Bu, 2021 sonu itibarıyla COVID-19 bağlantılı yaklaşık 200 bin ölüm olduğunu gösteriyor.

Oysa Sağlık Bakanlığı, 2021 sonu itibarıyla COVID-19’dan ölenlerin sayısının 82 bin olduğunu öne sürmüştü.

TÜİK henüz 2022’de meydana gelen ölümlerle ilgili verileri açıklamadı. 27 Kasım 2022’de açıklanan son resmi veriye göre, Türkiye’de pandeminin başından beri ölenlerin sayısının 101.492 olduğu iddia edilmişti.

Türk Tabipleri Birliği (TTB) Pandemi Çalışma Grubu Üyesi Güçlü Yaman’ın hesaplamalarına göre ise, 27 Aralık 2022 itibarıyla fazladan ölüm sayısı 319 bine ulaşmıştı. Şimdi depremde görünen tabloda bundan farklı olmayacağını bilmemiz gerekiyor.

Cumhurbaşkanı Recep Tayyip Erdoğan hükümeti ve tüm siyaset kurumu, beklenen depreme yönelik gerekli hazırlıkları yapmayarak ve depremin ardından son derece geç müdahalede bulunarak resmi olarak 44 binden fazla insanın hayatını kaybetmesine yol açtı.
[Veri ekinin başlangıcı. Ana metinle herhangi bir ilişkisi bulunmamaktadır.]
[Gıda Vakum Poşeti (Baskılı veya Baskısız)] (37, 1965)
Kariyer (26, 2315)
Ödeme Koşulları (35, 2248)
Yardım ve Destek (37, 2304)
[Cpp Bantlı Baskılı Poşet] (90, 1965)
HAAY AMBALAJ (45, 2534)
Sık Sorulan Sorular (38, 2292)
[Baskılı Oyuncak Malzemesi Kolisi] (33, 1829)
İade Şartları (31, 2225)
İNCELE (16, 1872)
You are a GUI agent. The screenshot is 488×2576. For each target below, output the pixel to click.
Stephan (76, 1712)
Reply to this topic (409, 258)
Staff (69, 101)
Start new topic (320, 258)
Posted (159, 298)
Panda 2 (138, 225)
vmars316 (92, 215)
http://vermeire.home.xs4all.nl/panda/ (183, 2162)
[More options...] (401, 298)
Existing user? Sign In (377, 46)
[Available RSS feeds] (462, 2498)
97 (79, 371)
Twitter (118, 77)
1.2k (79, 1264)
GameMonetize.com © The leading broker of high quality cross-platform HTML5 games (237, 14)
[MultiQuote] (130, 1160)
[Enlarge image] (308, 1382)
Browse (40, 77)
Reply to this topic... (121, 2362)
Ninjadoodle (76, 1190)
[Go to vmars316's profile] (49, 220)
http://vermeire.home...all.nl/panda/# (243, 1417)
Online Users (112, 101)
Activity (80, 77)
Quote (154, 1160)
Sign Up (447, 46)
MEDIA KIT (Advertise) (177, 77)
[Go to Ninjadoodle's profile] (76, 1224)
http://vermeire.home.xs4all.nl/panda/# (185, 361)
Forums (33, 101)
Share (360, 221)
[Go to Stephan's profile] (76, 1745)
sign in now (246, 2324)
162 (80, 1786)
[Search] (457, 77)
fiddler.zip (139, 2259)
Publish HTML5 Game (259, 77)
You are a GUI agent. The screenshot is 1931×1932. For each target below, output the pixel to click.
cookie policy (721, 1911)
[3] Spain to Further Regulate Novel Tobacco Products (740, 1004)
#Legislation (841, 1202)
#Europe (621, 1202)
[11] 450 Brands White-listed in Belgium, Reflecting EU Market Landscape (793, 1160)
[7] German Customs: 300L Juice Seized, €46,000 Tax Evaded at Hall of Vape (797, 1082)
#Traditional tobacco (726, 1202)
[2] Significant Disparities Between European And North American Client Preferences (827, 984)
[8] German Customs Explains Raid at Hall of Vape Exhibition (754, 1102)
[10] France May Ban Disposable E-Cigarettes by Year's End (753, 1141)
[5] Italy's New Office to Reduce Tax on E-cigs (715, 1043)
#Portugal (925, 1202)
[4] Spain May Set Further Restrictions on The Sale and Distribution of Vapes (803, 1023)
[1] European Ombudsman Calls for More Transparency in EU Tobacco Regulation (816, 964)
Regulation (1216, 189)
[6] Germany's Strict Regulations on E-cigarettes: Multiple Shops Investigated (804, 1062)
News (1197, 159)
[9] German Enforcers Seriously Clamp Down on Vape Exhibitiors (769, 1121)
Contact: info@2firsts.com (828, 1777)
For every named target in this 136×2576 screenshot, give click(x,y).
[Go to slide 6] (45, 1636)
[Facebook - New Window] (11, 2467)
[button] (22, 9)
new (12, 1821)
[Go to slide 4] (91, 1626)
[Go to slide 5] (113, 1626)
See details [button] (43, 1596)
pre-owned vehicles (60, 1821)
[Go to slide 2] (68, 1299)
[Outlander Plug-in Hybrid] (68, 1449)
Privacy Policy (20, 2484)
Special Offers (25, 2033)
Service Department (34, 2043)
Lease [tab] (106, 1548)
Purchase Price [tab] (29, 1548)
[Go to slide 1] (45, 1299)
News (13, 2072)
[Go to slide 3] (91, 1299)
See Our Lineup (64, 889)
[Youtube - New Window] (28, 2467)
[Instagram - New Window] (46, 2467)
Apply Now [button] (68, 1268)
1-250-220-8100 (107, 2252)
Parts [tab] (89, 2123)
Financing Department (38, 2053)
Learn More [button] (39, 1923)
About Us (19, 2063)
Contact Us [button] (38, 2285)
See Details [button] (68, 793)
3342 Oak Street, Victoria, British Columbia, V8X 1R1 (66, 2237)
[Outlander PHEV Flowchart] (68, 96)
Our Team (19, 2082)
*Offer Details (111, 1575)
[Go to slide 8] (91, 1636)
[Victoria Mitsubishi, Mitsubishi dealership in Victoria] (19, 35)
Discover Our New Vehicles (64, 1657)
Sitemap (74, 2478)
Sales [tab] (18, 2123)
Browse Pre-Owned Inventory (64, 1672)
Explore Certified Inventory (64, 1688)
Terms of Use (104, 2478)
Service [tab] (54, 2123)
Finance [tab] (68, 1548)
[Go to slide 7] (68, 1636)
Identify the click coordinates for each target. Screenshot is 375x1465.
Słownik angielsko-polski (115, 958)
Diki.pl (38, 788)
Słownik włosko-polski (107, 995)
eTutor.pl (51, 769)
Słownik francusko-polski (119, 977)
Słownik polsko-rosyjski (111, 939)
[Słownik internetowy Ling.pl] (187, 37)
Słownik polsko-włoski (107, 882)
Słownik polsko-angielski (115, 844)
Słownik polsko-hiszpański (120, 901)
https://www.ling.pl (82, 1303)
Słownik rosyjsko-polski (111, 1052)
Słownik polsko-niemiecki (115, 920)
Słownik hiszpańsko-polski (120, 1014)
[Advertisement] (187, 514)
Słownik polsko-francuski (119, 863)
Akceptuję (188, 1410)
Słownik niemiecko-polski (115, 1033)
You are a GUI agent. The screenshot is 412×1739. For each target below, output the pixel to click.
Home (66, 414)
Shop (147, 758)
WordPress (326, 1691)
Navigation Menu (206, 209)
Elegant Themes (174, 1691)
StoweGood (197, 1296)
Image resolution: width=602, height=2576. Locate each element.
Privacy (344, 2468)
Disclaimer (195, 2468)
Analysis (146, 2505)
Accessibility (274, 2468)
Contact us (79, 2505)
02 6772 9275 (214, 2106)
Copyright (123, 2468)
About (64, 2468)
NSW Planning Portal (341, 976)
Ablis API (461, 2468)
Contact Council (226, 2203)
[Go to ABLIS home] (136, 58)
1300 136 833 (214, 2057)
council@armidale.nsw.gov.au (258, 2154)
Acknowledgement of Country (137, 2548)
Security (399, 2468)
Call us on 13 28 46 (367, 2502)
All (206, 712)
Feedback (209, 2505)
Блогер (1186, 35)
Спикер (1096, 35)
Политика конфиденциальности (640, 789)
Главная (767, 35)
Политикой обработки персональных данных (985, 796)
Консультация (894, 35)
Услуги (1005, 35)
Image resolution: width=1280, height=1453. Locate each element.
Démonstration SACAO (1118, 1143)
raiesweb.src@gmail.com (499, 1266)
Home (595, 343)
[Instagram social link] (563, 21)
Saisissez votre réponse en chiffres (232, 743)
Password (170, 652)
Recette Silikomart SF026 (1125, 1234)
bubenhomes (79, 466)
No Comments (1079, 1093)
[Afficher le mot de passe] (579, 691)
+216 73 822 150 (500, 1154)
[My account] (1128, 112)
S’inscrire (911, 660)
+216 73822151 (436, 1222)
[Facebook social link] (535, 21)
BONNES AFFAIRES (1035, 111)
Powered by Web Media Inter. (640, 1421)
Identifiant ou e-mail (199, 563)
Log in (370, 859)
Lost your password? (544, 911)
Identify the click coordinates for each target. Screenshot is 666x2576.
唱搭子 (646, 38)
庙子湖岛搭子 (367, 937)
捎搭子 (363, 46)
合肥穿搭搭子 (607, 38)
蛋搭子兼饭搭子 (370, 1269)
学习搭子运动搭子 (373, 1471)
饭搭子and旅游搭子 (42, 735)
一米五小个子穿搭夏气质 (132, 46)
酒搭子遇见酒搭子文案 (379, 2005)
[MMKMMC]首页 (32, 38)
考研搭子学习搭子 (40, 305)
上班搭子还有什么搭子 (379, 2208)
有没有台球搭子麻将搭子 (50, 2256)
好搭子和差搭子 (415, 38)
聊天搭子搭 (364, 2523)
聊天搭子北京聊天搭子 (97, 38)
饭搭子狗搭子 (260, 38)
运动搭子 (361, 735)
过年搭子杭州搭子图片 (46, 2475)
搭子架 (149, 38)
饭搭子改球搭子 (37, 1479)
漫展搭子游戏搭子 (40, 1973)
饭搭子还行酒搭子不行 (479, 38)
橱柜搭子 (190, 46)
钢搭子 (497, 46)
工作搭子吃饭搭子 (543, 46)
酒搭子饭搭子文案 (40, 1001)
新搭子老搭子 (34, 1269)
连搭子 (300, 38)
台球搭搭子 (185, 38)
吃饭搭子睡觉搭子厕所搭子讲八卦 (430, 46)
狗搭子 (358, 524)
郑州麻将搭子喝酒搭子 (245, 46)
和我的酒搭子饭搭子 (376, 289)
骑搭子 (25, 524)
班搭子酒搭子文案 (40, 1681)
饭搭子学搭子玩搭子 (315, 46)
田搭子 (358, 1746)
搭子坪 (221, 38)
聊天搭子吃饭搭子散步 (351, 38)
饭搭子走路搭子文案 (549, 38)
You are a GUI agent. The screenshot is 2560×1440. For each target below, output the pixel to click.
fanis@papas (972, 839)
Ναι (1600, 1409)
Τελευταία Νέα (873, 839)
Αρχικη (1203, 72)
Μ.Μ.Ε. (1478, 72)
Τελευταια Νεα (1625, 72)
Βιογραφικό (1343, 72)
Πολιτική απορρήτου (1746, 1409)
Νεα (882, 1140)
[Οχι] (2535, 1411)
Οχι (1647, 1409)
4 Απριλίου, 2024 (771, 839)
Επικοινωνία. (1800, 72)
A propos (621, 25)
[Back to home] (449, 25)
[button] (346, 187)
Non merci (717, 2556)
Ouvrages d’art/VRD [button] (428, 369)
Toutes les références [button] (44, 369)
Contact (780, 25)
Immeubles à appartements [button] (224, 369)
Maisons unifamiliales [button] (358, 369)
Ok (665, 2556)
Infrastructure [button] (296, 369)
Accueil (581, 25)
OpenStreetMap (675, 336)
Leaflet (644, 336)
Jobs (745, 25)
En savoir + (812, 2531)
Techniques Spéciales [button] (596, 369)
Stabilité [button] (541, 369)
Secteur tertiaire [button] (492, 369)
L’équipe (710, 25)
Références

Deprem bölgesinde görevlendirilen Şırnak Valisi Osman Bilgin, sadece Türkiye’deki gerçek ölü sayısının 150 binin üzerinde olabileceğini itiraf etmişti.

Halk Sağlığı Uzmanları Derneği’nin (HASUDER) depremin en sert vurduğu Hatay’a yönelik raporuna göre, “Yerel yöneticiler ve bazı akademisyenlerle yapılan görüşmelerde, yalnızca Hatay’da en az 60 bin kişinin enkaz altında kalarak yaşamını yitirdiğine ilişkin tahminler yürütülmektedir.” Dahası, deprem öncesinde ve sonrasında kaderine terk edilen kitleler, depremin üzerinden 22 gün geçmesine rağmen halen barınma ve temizlik gibi temel ihtiyaçlardan yoksun durumdalar.

Çocuklarda uyuz görüldüğü ifade edilirken, kalabalık yaşam koşullarının COVID-19 ve grip riskini arttırdığı belirtiliyor.

Bu ağır yükü taşıyacak ve sadece sorumluluğu AKP İktidar döneminin de ötesine geçecek yüzleşmeye, hesaplaşmaya ve sorumlularının bulunmasına yönelik bir toplumsal muhalefete ihtiyaç var.

TBMM’sinde ‘İmar Affı’na TMMOB Başta olmak üzere hukukçusundan, doktoruna kadar tüm meslek ve kitle örgütleri yaşanan süreçlerde sorumlu olanların açığa çıkmasına karşı topyekûn bir demokratikleşme için adım atmadıkça daha demokratik bir Türkiye yaratma şansımız olamaz.

Bugün yaşanan bu acı tablo bir yanda yaşanırken diğer yanda ülkenin içinde bulunduğu seçim atmosferi bu büyük imtihandan geçip geçmeyeceğimize bir anlamda karar verecek önemli bir imtihan olarak önümüzde duruyor.

İki Kutuplu Bloğun dışına çıkmayı, daha geniş toplumsal kesimleri kucaklamayı becermek, daha demokratik bir ülkenin ilk adımı olacak ve henüz yaşanan enkazın acılarını bir nebze olsun hafifletecektir. Aksi hepimizi bu enkazın altında bırakacağını unutmamalıyız.